About this task -> Leaving out all images, return the entries below exactly.

Dataset records ->
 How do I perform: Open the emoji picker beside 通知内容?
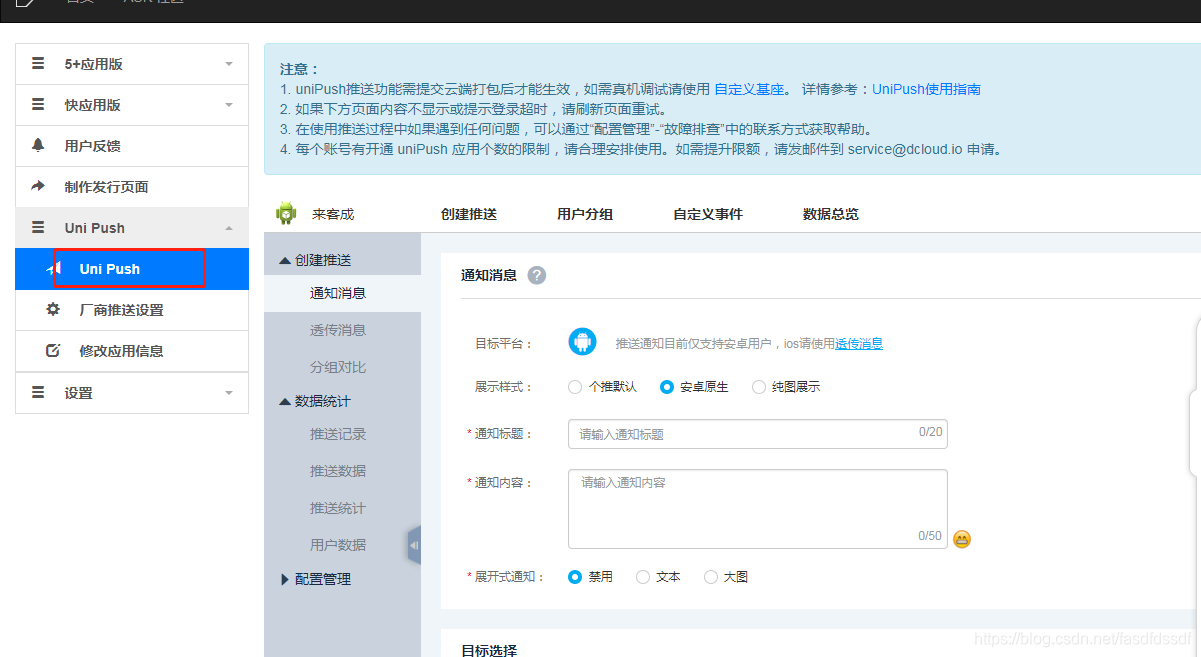pos(961,539)
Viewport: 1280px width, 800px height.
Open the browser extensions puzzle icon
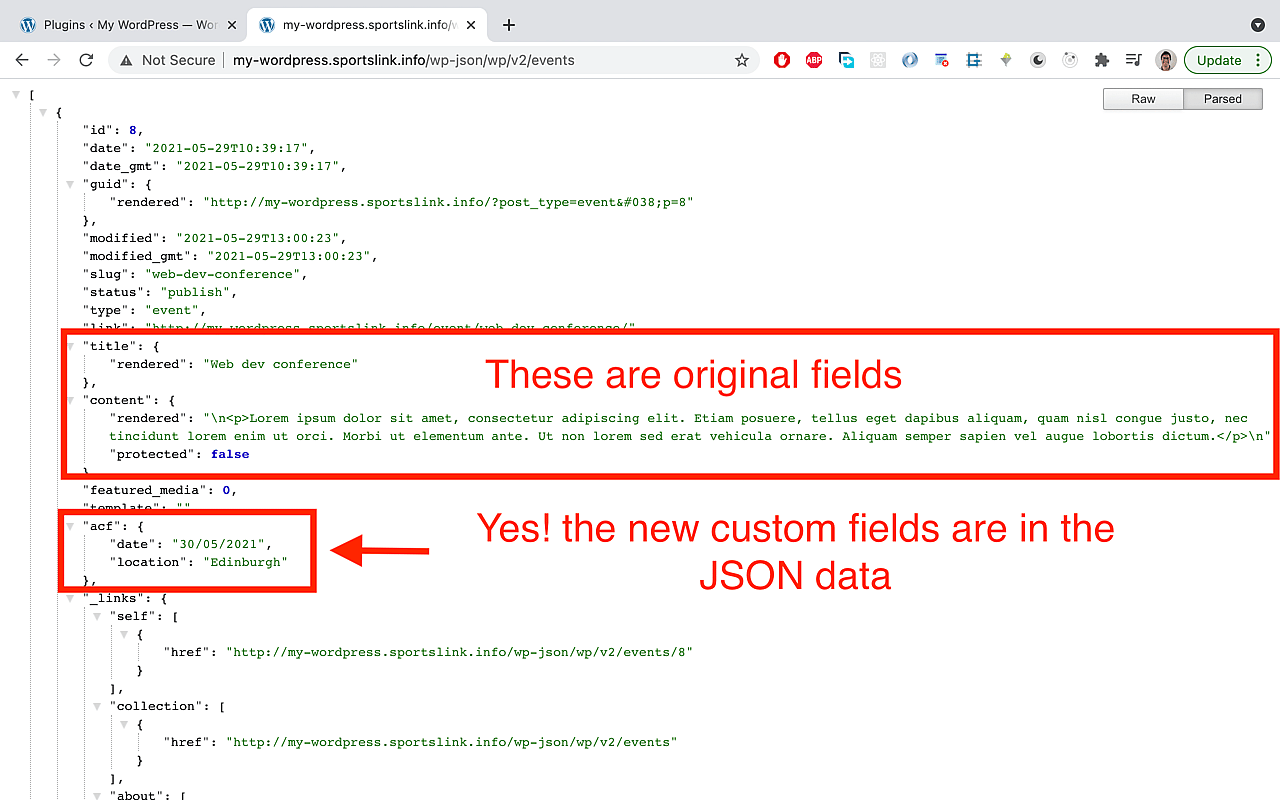coord(1101,59)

Problem solution ->
 How do I perform: Open the emoji picker beside 通知内容?
pos(961,539)
Viewport: 1280px width, 800px height.
Open the browser extensions puzzle icon
coord(1101,59)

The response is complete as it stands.